For the listing below, give the number of lines in which "button" occurs. Add nothing.
___ Records provided
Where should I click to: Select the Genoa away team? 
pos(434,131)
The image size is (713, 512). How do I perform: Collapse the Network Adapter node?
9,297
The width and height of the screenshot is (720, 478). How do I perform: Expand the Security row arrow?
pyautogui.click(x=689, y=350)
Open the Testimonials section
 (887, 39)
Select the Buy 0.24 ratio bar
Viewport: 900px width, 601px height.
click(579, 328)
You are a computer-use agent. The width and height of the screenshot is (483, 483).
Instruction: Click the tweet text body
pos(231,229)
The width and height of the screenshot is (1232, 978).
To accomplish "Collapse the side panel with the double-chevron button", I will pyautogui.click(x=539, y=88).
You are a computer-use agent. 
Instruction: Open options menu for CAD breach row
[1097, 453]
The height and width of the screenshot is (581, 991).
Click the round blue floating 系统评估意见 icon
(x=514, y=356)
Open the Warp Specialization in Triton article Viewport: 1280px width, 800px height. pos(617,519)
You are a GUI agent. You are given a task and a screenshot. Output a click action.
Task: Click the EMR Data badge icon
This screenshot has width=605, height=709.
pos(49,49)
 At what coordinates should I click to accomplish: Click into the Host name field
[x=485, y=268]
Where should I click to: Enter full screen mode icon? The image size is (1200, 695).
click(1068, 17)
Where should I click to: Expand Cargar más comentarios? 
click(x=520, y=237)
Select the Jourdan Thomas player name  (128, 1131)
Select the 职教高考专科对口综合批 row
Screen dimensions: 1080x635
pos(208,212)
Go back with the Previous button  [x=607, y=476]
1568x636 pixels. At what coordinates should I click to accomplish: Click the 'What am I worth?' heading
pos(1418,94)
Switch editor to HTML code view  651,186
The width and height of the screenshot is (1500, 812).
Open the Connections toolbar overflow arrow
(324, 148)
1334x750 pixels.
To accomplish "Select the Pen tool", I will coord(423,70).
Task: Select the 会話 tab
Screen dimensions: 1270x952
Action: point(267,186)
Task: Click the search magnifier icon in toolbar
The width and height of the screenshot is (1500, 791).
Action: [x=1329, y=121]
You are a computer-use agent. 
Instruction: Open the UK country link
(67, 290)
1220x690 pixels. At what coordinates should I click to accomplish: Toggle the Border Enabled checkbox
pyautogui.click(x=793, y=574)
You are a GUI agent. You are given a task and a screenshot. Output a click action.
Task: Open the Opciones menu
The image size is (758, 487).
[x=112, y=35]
______
*Answer area*.
2